:: Short exercise ::
Repeat each of the lines below word for word, without the pictures.
----
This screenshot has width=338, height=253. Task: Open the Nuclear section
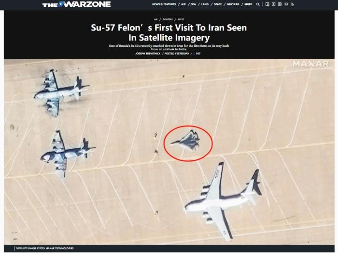tap(233, 4)
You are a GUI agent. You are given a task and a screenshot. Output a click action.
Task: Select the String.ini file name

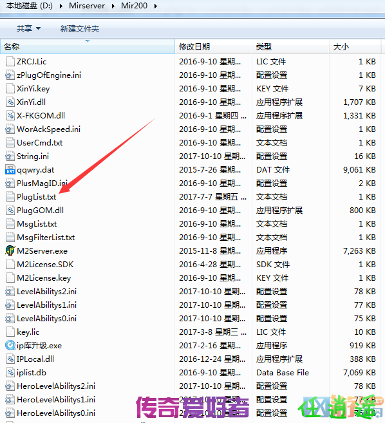coord(33,156)
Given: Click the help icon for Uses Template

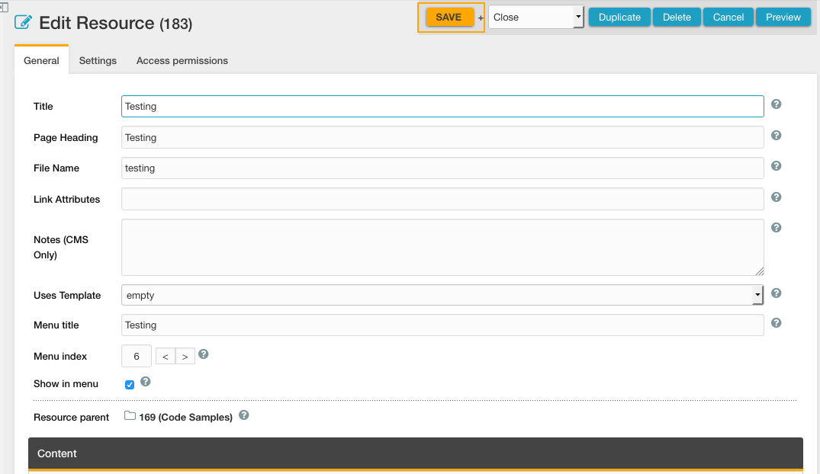Looking at the screenshot, I should [776, 293].
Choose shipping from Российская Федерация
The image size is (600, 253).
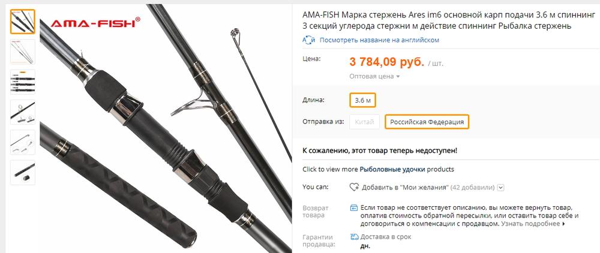click(427, 122)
----
:: Answer to this problem ::
This screenshot has width=338, height=253. Task: Open the Nuclear section
tap(233, 4)
You are a GUI agent. You are given a task and a screenshot. Output a click action.
Task: Select the String.ini file name

coord(33,156)
Given: Click the help icon for Uses Template

Looking at the screenshot, I should [776, 293].
Choose shipping from Российская Федерация
The image size is (600, 253).
click(427, 122)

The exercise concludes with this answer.